Marc Langlois.
Key Seismic Solutions, Calgary, AB, Canada.
> We are experiencing an itermitent NFS performance slowdown on a
> Solaris 8 Ultra-80 when writing to filesystems mounted from a Redhat 8
> NFS server. The write performance is good initially, then after some
> period of time (10's of minutes), write performance slows by at least
> a factor of 10 and the Solaris system CPU usage jumps to > 40%.
> Strangely, if any access to the target filesystem on the NFS server is
> done (e.g. ls -l), the client system CPU drops, and the NFS write
> performance returns to normal. But, usually after another 10 - 20
> minutes, the slowdown re-occurs, requiring another "ls -l" to speed it
> up again. The output files are fairly large (> 6 GBytes) and the
> writes are purely sequential.
>
> We spent a fair amount of time getting Solaris NFS clients to work
> properly with a Linux server, so I'm quite familiar with most of the
> config options, but this one has me stumped.
Hmm. Is current Linux NFS still broken? If so, there might not be
much you can do - apart from use a working NFS server, like Solaris.
--
Rich Teer, SCNA, SCSA
President,
Rite Online Inc.
Voice: +1 (250) 979-1638
URL: http://www.rite-online.net
Are there a lot of files in the directories that you run the ls -l on?
(i.e. > 4096 files per directory).
How much memory does the Linux server have? I am seeing contention between
the file system cache and the memory profile of the nfsd processes for the
available ram. Its gotten to the point where I think 1gb of ram is kind of
a minimum for a heavily used Linux nfs server.
Can you do anything to reduce the memory usage on the Linux server such as
not running X, cutting out some of the unneeded daemons, etc?
Got FreeBSD? :-)
Good luck!
Later
Mark Hittinger
bu...@pu.net
I've seen this problem on 2 hosts that did not know eachother, the NFS
mount was done via IP, and the relevant host in the other end was not in
/etc/hosts(actually, /etc/hosts contained only loopback and localhost).
Once we entered the hosts in their /etc/hosts files (on both client and
server) everything worked after mounting NFS via hostname.
Might be your problem if ou're not running NIS or something like that.
HTH
/tony
Marc Langlois wrote:
> We are experiencing an itermitent NFS performance slowdown on a
> Solaris 8 Ultra-80 when writing to filesystems mounted from a Redhat 8
> NFS server.
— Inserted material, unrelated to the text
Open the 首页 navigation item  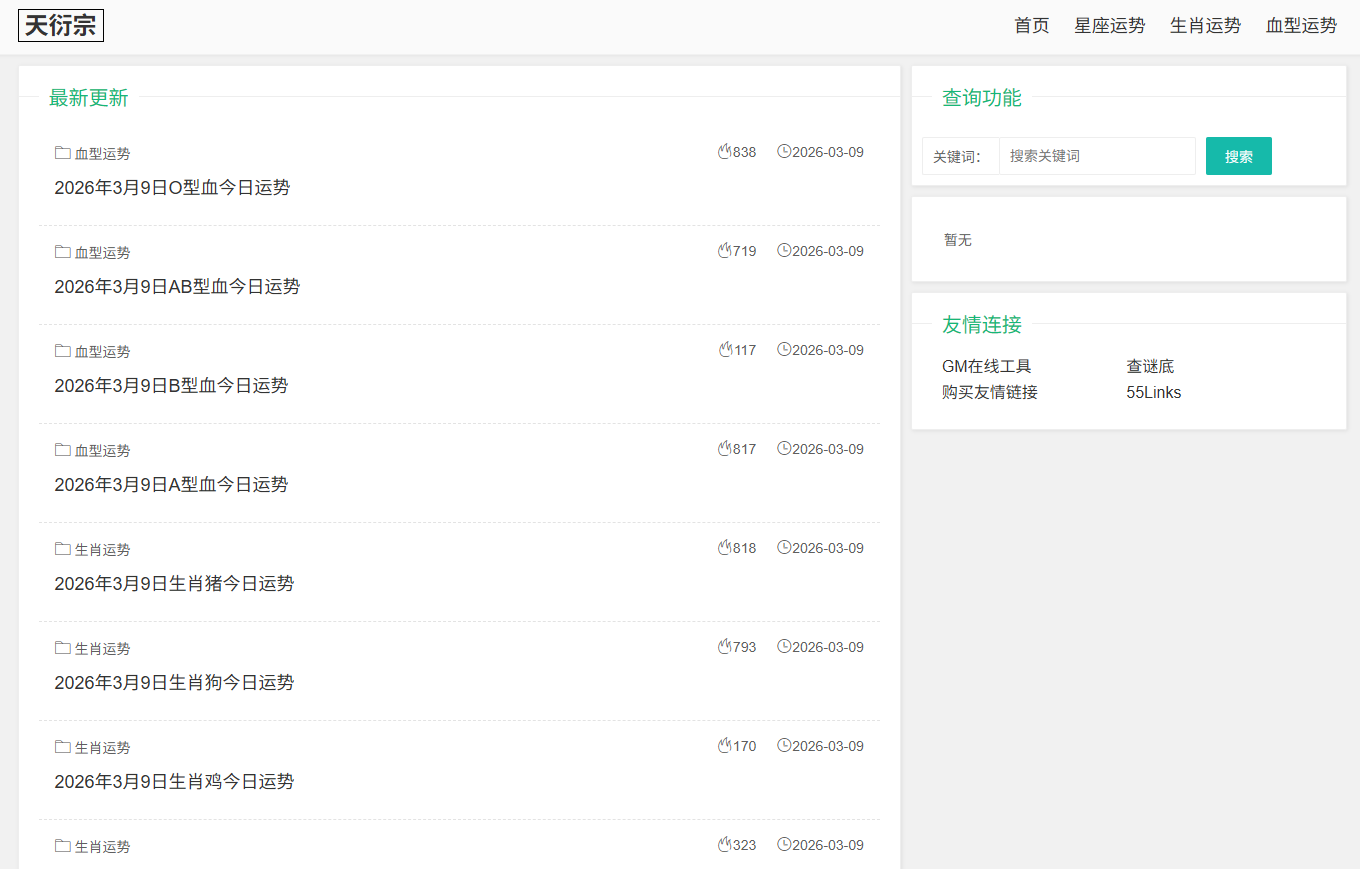point(1031,26)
The write performance is good initially, then after some
> period of time (10's of minutes), write performance slows by at least
> a factor of 10 and the Solaris system CPU usage jumps to > 40%.
Use lockstat(1M) kernel profiling and we should get a feel for where
the Solaris client is spending it's time.
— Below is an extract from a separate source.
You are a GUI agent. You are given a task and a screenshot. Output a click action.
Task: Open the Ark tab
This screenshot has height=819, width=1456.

> Strangely, if any access to the target filesystem on the NFS server is
> done (e.g. ls -l), the client system CPU drops, and the NFS write
> performance returns to normal. But, usually after another 10 - 20
> minutes, the slowdown re-occurs, requiring another "ls -l" to speed it
> up again. The output files are fairly large (> 6 GBytes) and the
> writes are purely sequential.
Weird. Does an 'ls' alone kick if out of the stupor? I ask because
a ls -l may require an attribute lookup (to get the date, size etc info)
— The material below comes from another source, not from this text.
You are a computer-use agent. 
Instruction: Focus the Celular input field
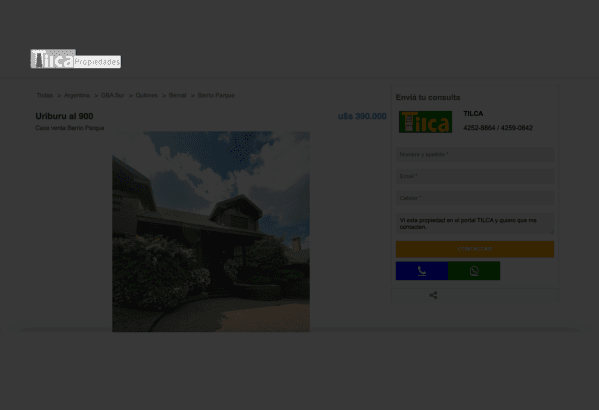(x=475, y=198)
whereas ls can just use cached fileanames and may not perform any/much
over the wire activity.
> We spent a fair amount of time getting Solaris NFS clients to work
> properly with a Linux server, so I'm quite familiar with most of the
> config options, but this one has me stumped.
>
> Has anyone seen this behaviour, or have some tips on where to start
> looking to try to fix it? The same problem occurred consistently
> before applying the Solaris 108528-27 kernel ugrade, but it's still
> there, although it's now much harder to reproduce.
> System details are:
>
> Solaris 8 NFS client:
> Ultra-80, Kernel version: SunOS 5.8 Generic 108528-27 Nov 2003
> mount options: vers=3,proto=udp,sec=none,hard,intr,link,symlink,acl,
> rsize=8192,wsize=8192,retrans=5,timeo=11
> Gigabit Ethernet controller.
Why proto=udp (unless the server does not support TCP transport for NFS?)?
You should snoop activity between client and server while the problem is
being exhibited. You can also watch nfsstat -c on the Solaris client
which may be counting bad rpc calls etc.
It would also help to characterize the failure. eg, if the client is left
idle does this happen. Does it happen only after large file write or reads etc.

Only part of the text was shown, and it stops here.